Stored records
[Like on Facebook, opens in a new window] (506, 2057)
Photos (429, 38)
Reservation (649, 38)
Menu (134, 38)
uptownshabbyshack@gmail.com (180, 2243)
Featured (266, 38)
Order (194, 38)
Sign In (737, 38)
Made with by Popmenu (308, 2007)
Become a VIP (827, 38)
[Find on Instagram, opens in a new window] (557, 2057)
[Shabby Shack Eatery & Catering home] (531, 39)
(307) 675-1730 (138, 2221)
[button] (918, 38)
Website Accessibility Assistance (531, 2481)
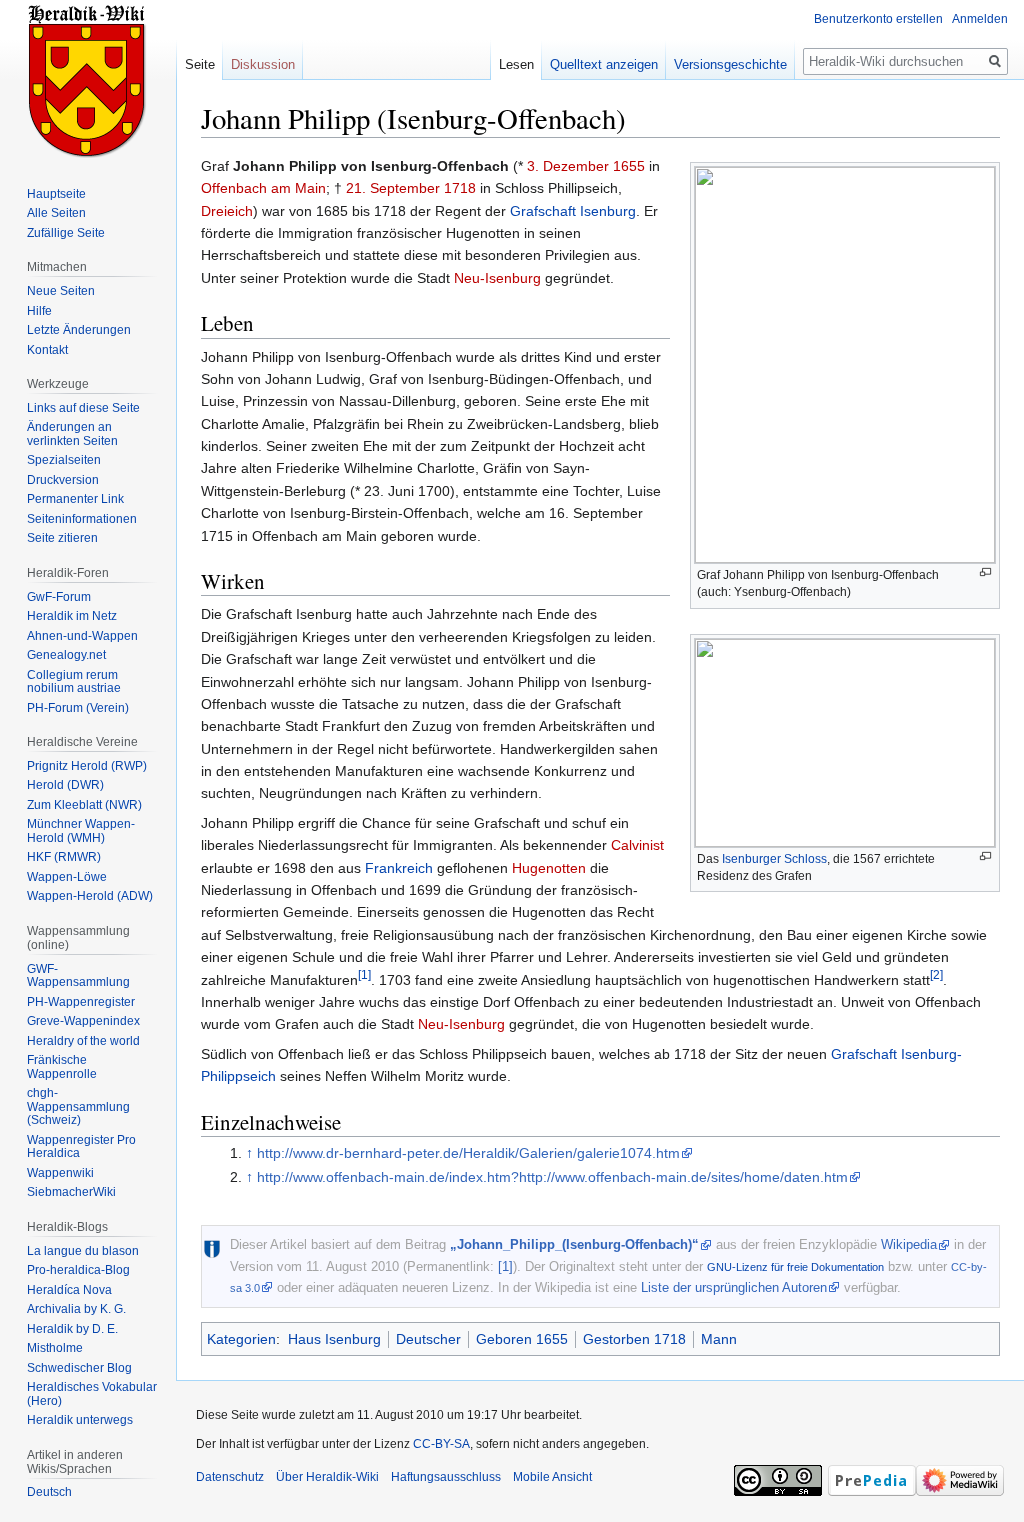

▶ Exercise description:
Above are the records; from them, give again exactly the lines from the one containing "Photos (429, 38)" through the one containing "[Find on Instagram, opens", both included.

▶ Task output:
Photos (429, 38)
Reservation (649, 38)
Menu (134, 38)
uptownshabbyshack@gmail.com (180, 2243)
Featured (266, 38)
Order (194, 38)
Sign In (737, 38)
Made with by Popmenu (308, 2007)
Become a VIP (827, 38)
[Find on Instagram, opens in a new window] (557, 2057)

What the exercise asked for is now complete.